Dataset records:

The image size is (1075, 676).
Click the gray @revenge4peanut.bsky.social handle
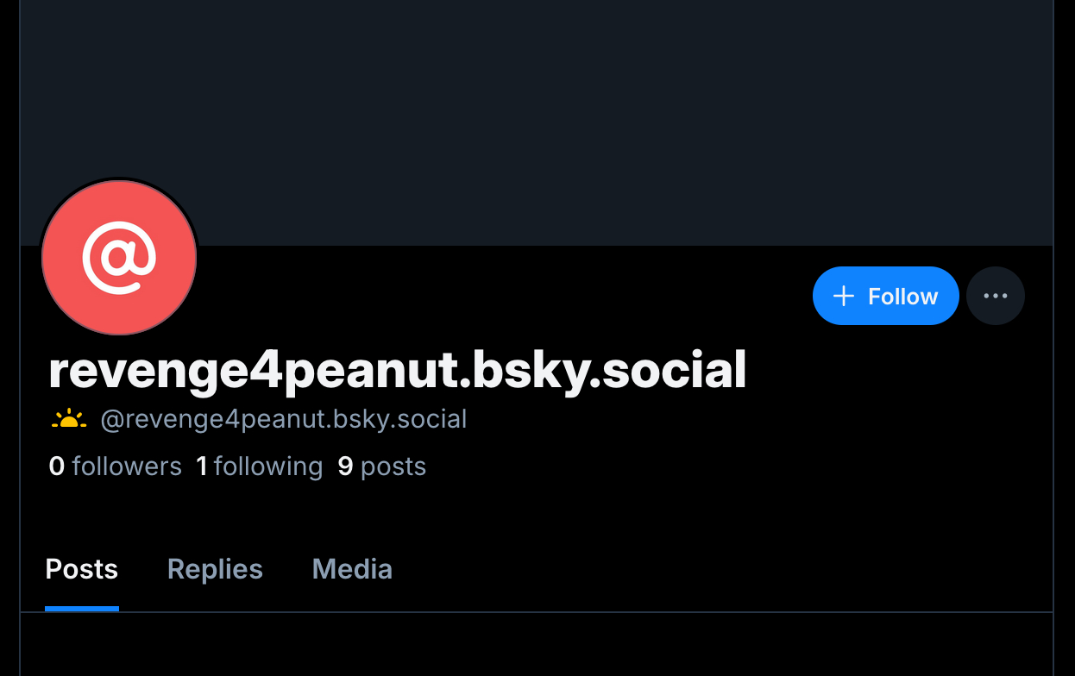tap(284, 420)

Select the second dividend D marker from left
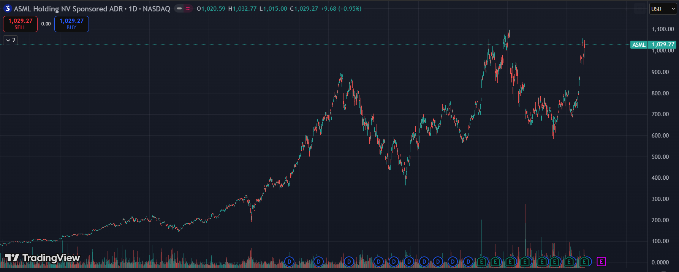point(318,261)
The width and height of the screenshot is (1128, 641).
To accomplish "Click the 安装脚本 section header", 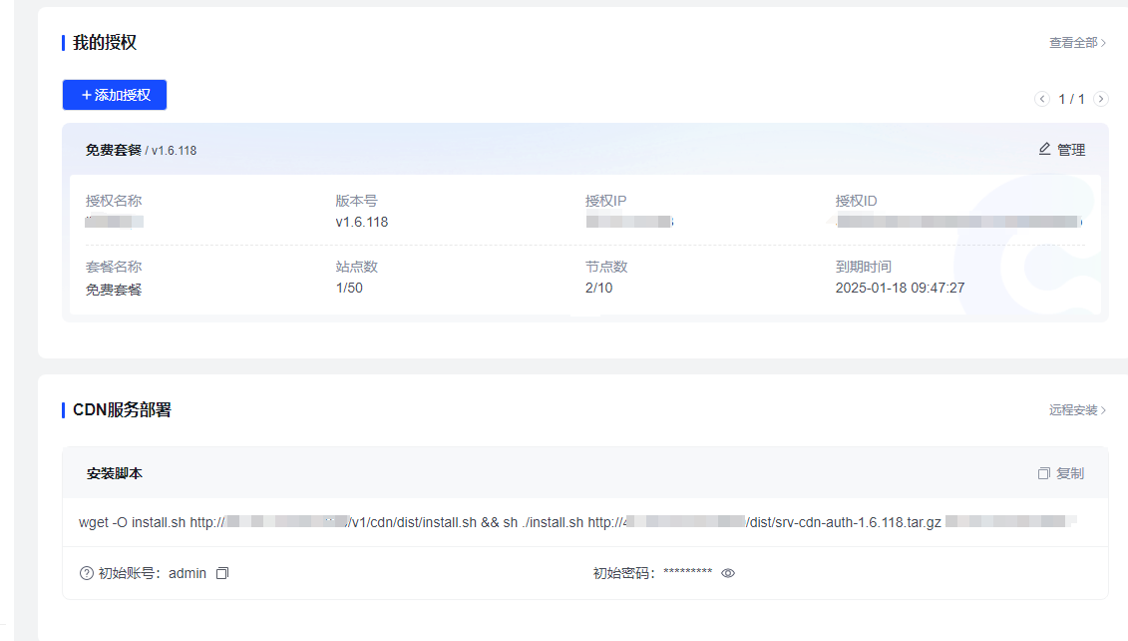I will pos(115,473).
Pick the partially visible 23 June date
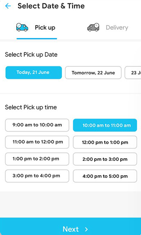 click(x=133, y=73)
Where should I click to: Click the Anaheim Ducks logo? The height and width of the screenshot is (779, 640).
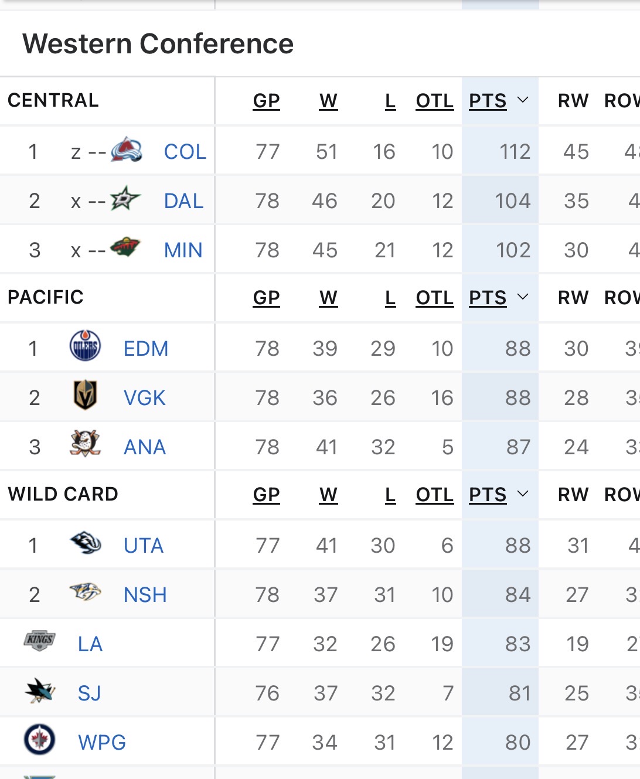pyautogui.click(x=85, y=444)
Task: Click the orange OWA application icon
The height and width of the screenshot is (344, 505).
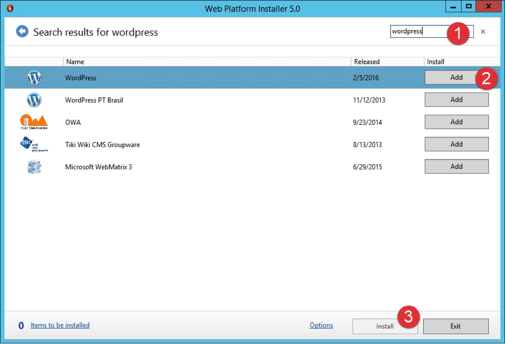Action: pyautogui.click(x=34, y=122)
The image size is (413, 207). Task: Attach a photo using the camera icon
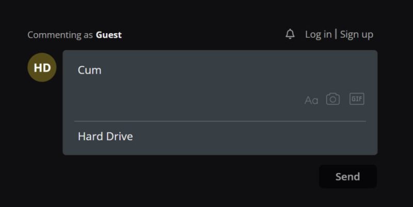[x=333, y=99]
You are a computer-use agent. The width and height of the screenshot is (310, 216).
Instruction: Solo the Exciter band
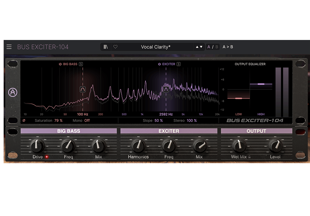(178, 64)
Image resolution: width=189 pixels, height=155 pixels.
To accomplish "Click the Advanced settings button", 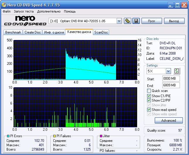I will (168, 121).
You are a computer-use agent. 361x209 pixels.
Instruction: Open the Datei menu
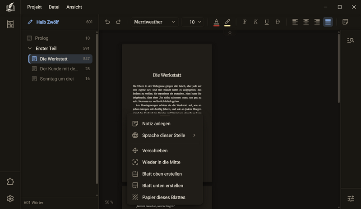(54, 7)
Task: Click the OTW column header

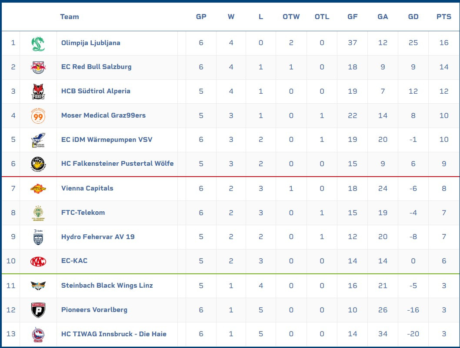Action: (291, 17)
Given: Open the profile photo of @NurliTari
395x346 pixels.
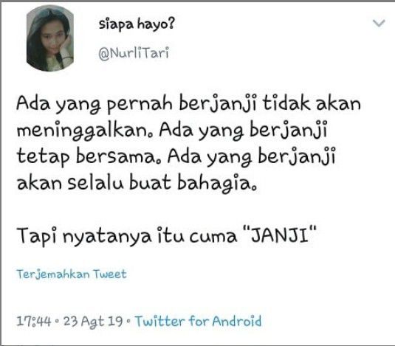Looking at the screenshot, I should point(50,38).
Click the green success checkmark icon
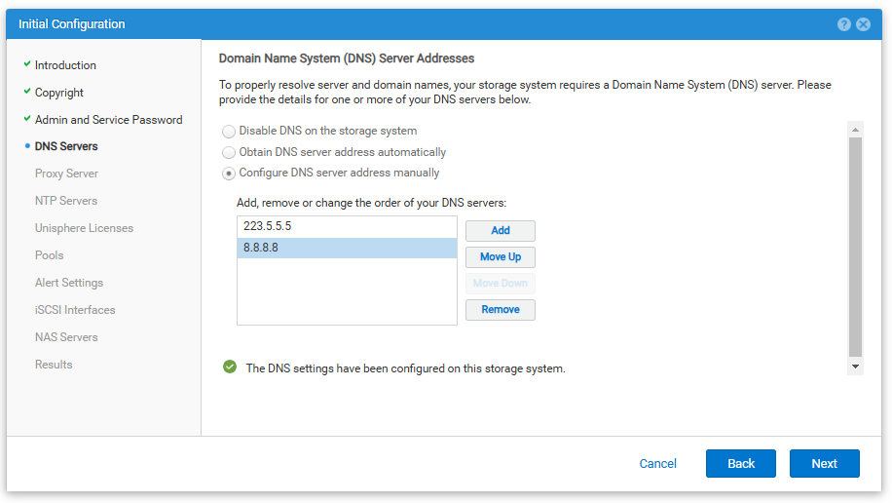Viewport: 892px width, 503px height. [x=230, y=367]
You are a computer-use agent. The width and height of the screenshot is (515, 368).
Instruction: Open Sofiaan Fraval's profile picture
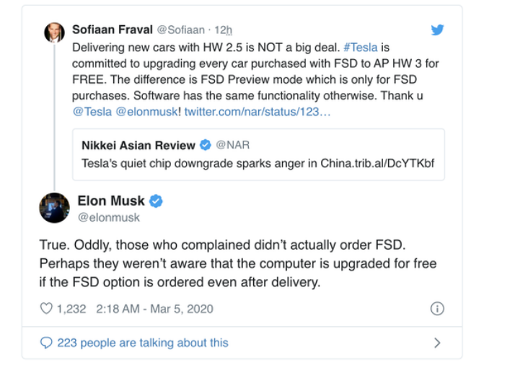point(54,32)
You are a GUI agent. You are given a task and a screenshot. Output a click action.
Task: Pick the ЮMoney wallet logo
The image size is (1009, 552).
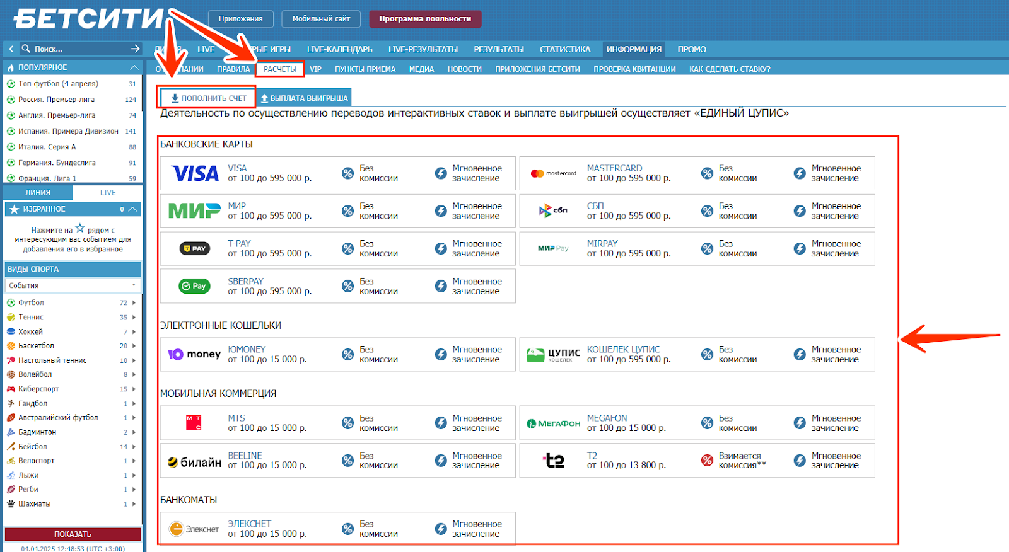194,354
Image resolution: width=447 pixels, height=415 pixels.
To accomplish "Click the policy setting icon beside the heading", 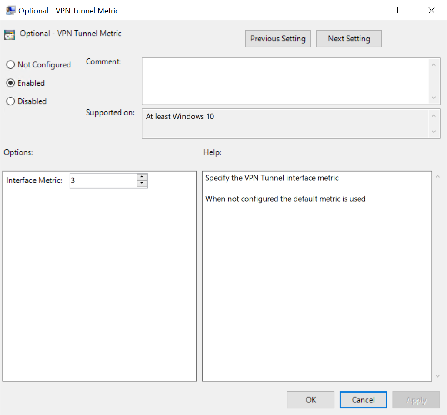I will coord(10,34).
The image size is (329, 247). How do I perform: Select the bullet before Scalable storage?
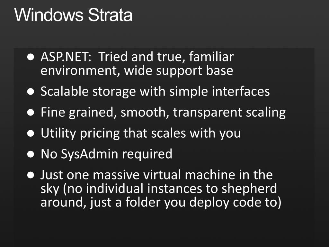[31, 92]
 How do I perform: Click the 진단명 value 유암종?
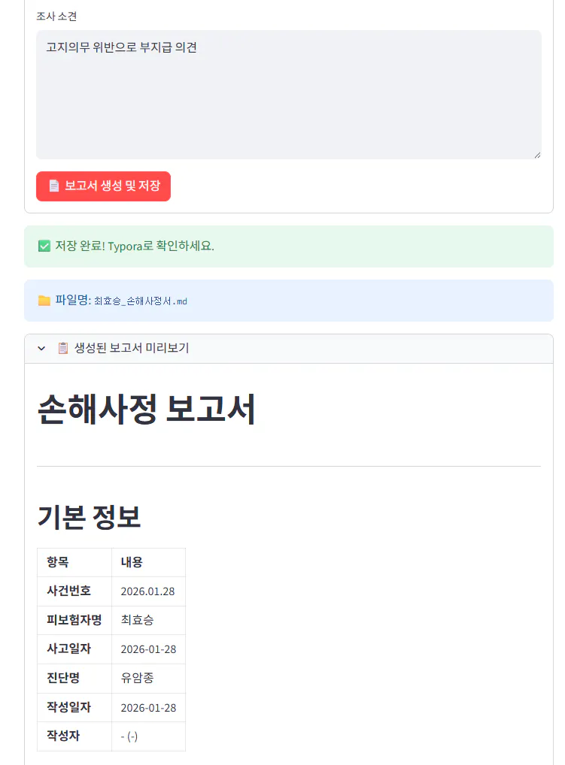(137, 678)
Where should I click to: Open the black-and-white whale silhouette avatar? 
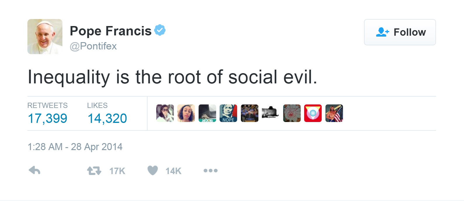271,113
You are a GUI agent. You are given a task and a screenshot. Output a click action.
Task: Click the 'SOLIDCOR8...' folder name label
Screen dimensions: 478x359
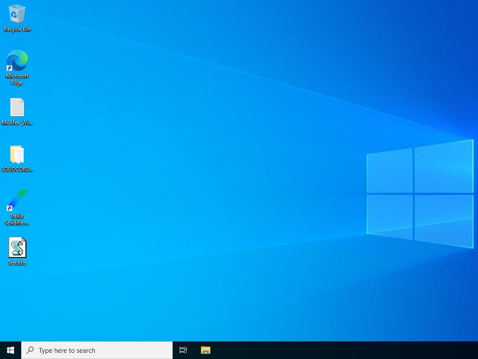click(x=17, y=169)
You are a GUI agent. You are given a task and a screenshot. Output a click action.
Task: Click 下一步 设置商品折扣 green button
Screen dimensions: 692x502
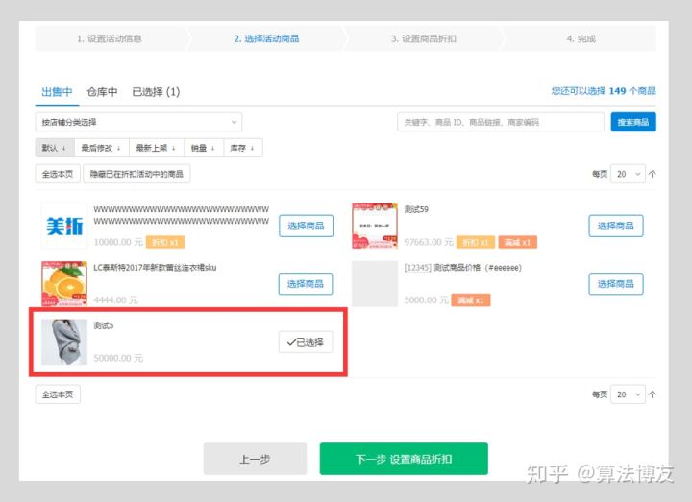(404, 459)
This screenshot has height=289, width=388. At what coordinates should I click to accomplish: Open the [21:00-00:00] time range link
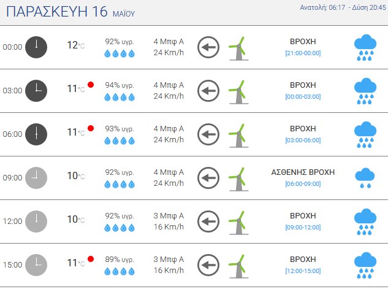pyautogui.click(x=303, y=53)
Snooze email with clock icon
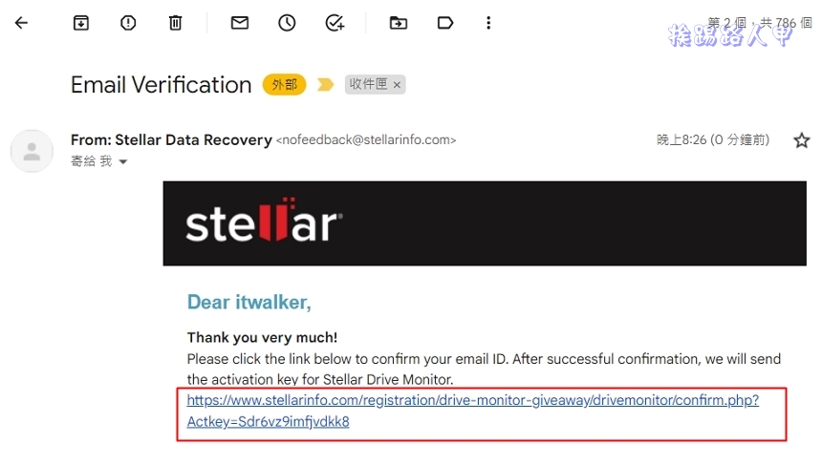This screenshot has width=822, height=465. click(287, 23)
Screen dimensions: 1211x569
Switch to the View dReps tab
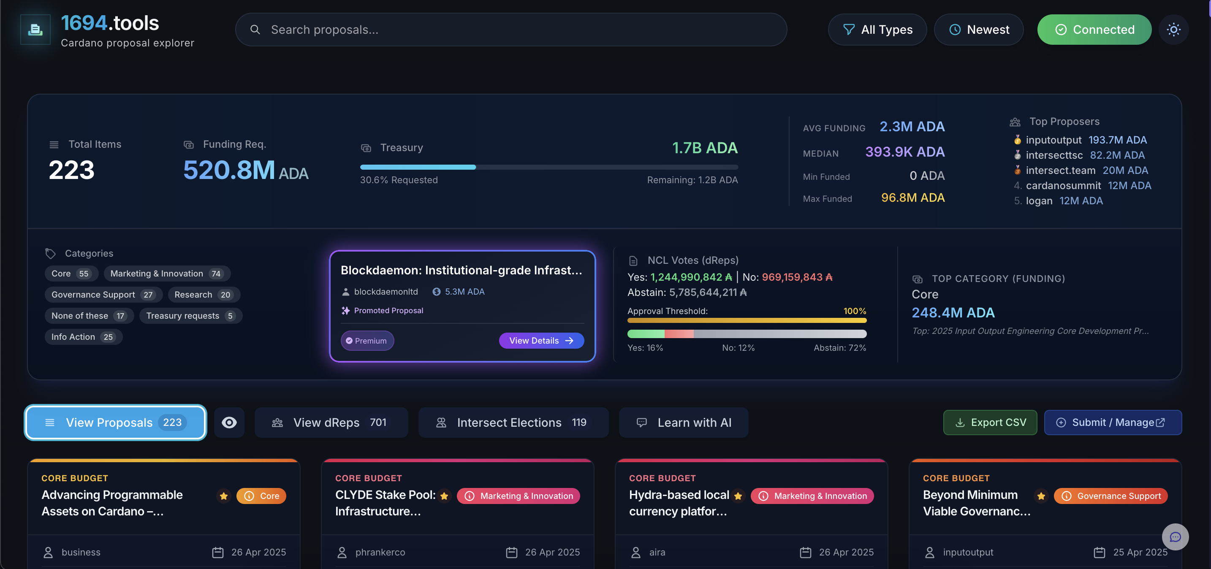pyautogui.click(x=331, y=422)
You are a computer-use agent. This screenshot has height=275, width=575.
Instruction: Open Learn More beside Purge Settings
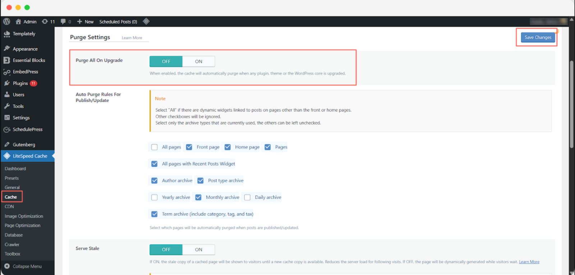point(132,38)
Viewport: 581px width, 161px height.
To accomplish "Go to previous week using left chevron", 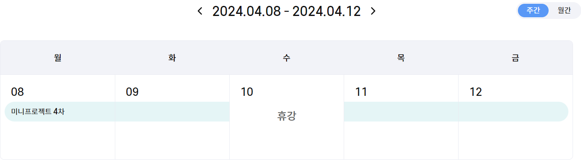I will tap(200, 11).
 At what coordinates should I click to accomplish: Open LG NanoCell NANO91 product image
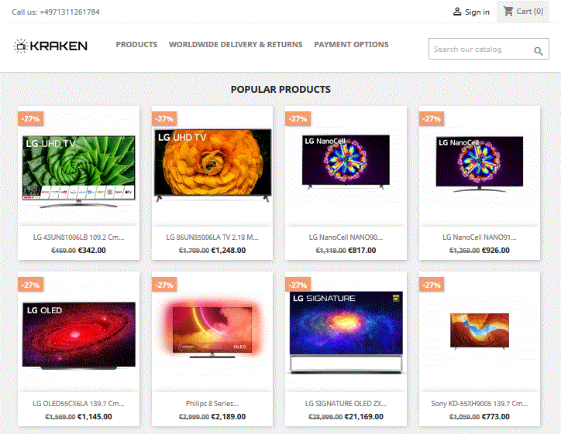pyautogui.click(x=480, y=164)
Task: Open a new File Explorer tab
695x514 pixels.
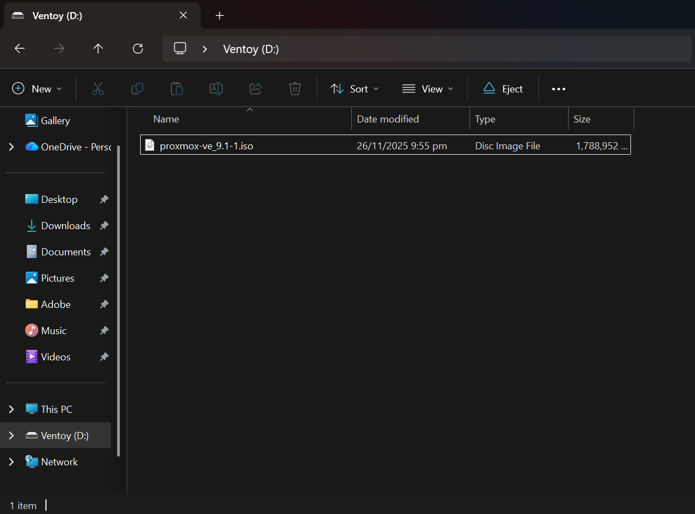Action: point(219,15)
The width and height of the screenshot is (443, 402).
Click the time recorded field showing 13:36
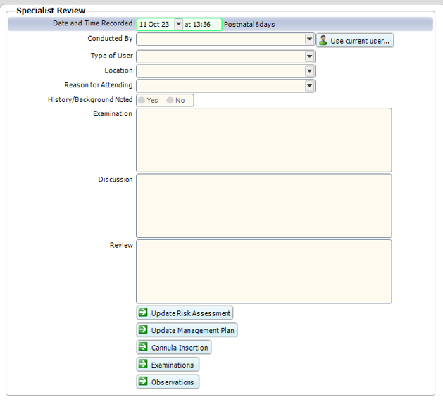point(201,25)
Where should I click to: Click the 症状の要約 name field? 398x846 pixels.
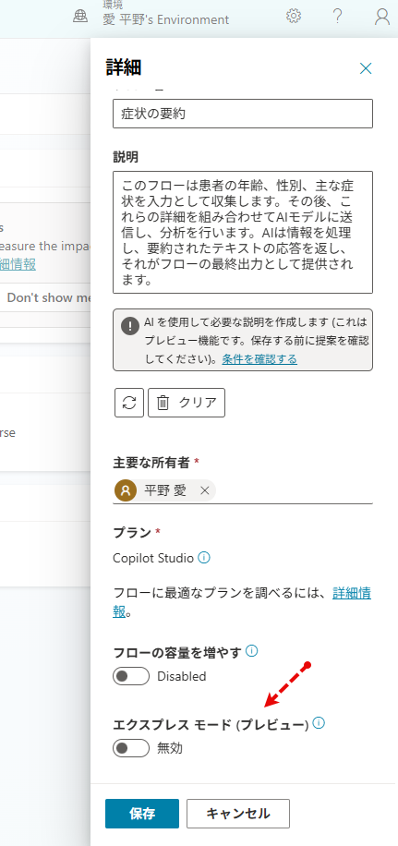pos(243,114)

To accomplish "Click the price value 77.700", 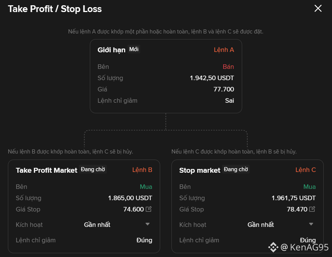I will pyautogui.click(x=224, y=89).
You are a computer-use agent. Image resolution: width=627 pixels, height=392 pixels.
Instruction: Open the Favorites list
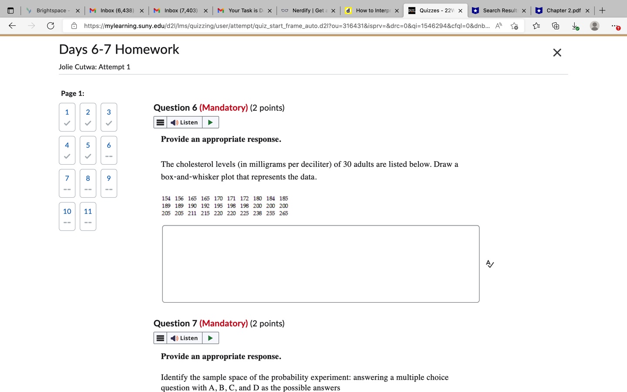point(536,26)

* Problem details
Using the records above, copy all lines that include the word "computer".

* Result below
You are a computer-use agent. The width and height of the screenshot is (310, 216).
You are a computer-use agent. 361x209 pixels.
You are a computer-use agent. The width and height of the screenshot is (515, 368).
You are a computer-use agent. This screenshot has height=275, width=575.
You are a computer-use agent. Image resolution: width=627 pixels, height=392 pixels.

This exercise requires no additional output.